The USDA funding, and an additional $22,075 contribution from the Baker School District, will be used to provide state-of-the-art technology to train students not only in Baker City, but also in communities in Grant, Harney, Morrow and Wallowa counties.

BTI, which has been housed in the northwest wing of Baker High School since it was established in 2014, is the hub site for the health care training. Community hospitals in the region — Blue Mountain Hospital in John Day, Harney District Hospital in Burns, Morrow County Health District in Heppner and Wallowa Memorial Hospital in Enterprise — will serve as end-user sites for the program.

In most cases, students, for whom Chromebooks will be provided, can study from their homes. Those who don’t have reliable internet service, would be able to visit the hospital in their area and access the internet at that site, said Tonia Springer, BTI program coordinator. The Chromebooks will be rotated through students at each site.

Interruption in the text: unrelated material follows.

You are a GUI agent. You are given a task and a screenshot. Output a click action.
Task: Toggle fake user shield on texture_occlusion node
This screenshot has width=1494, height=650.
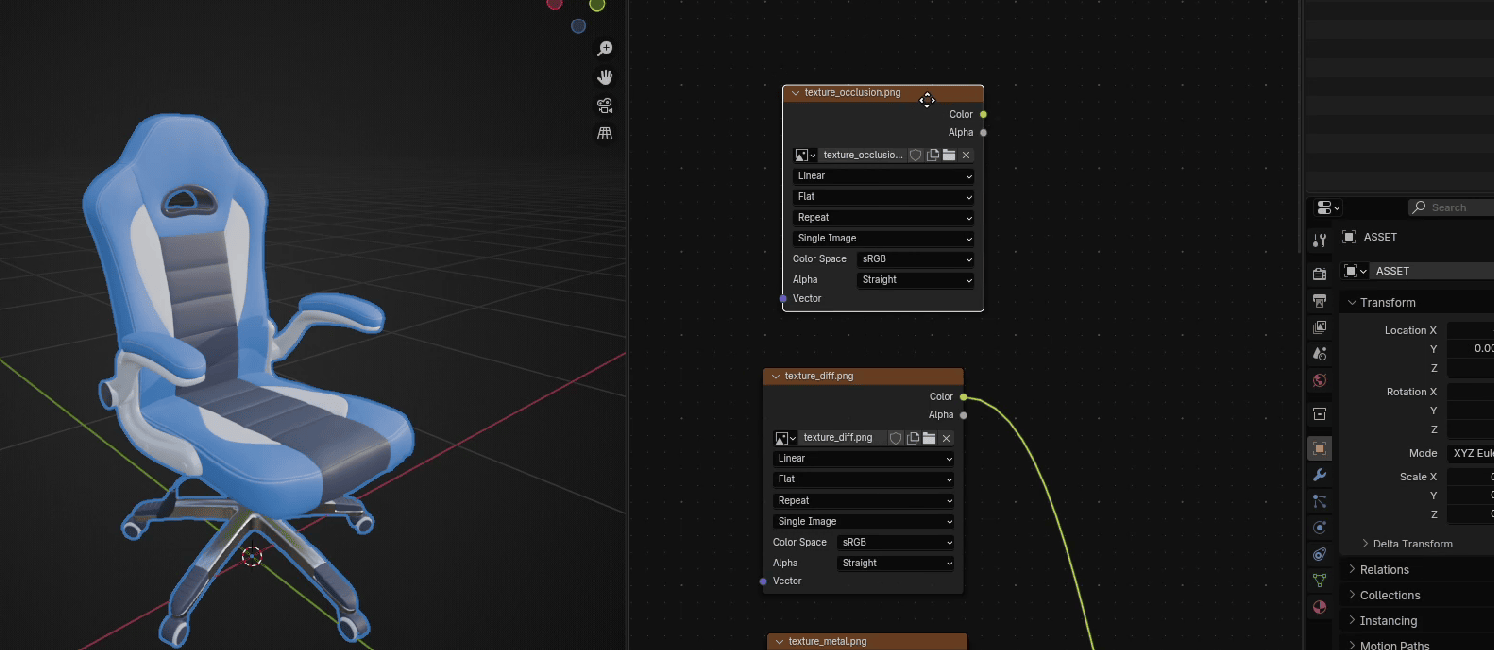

The grant money will be used to establish two teaching labs at BTI from which lessons will be streamed throughout the state over the Zoom computer app.

Through partnerships with the participating hospitals — which also include those in Baker City, La Grande and Pendleton — students will complete in-person skills labs and clinical work (overseen by licensed staff) with clinic or hospital patients or residents of long-term care centers, Springer said.

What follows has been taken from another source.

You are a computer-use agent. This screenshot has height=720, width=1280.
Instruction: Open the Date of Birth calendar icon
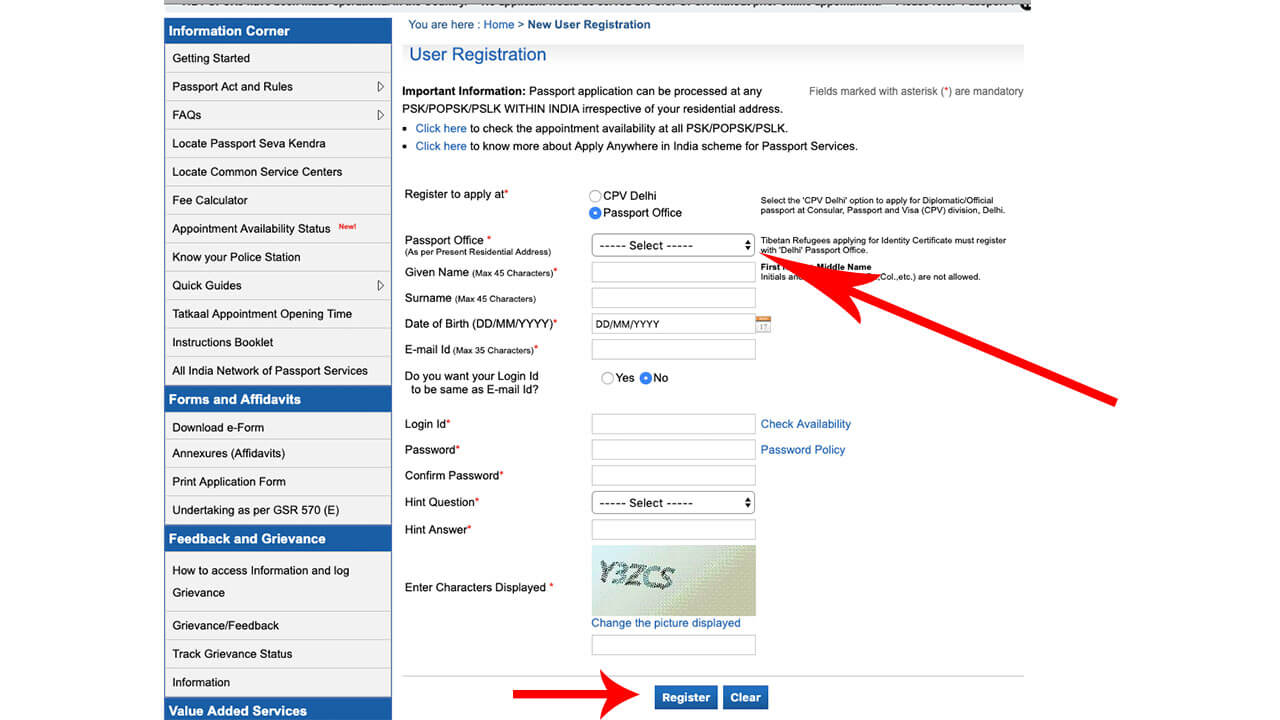pyautogui.click(x=763, y=324)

“This was an attempt to hit rural communities,” Dalton said of the program expansion the grant funding will allow. “We hope to work in other hospitals down the road.”

Springer said BTI began the grant application process in February of this year.

“We saw the grant opportunity and we like to be innovative,” she said. “We like to be able to reach into rural and frontier communities.”

Dalton said he believes the BTI project was funded because of the training center’s reputation for building successful programs with integrity that are created in partnerships, such as those developed with area hospitals, and with state and national leaders.

U.S. Senators Ron Wyden and Jeff Merkley, both Oregon Democrats, expressed their support for BTI’s successful grant application in an email to the Herald.

“Eastern Oregon benefits in a big way from this good news that taps into technology to educate the health care providers of tomorrow in rural communities,” Wyden said. “The importance of telemedicine and distance learning has been magnified during the coronavirus pandemic, and I’m gratified that Eastern Oregon has earned these federal resources to support a robust health care system and a strong quality of life.”

Merkley, the top Democrat on the Senate Appropriations subcommittee, said: “High quality, reliable broadband internet service has never been more important than it is right now — especially for our students who are learning remotely, and for our health care providers who are working around the clock to provide exceptional care and essential services to their communities.

“I’m pleased that this funding is headed to our state, where it will make Baker Technical Institute’s remote health classes accessible for more students, and help us keep communities in Eastern Oregon safe,” Merkley said.

Dalton noted that most of the instruction, which provides training in courses including a Certified Nursing Assistant program, phlebotomy, emergency medicine and medical terminology, also is offered to high school students at no cost.

“This is good for the students, good for the communities and good for economic development,” Dalton said.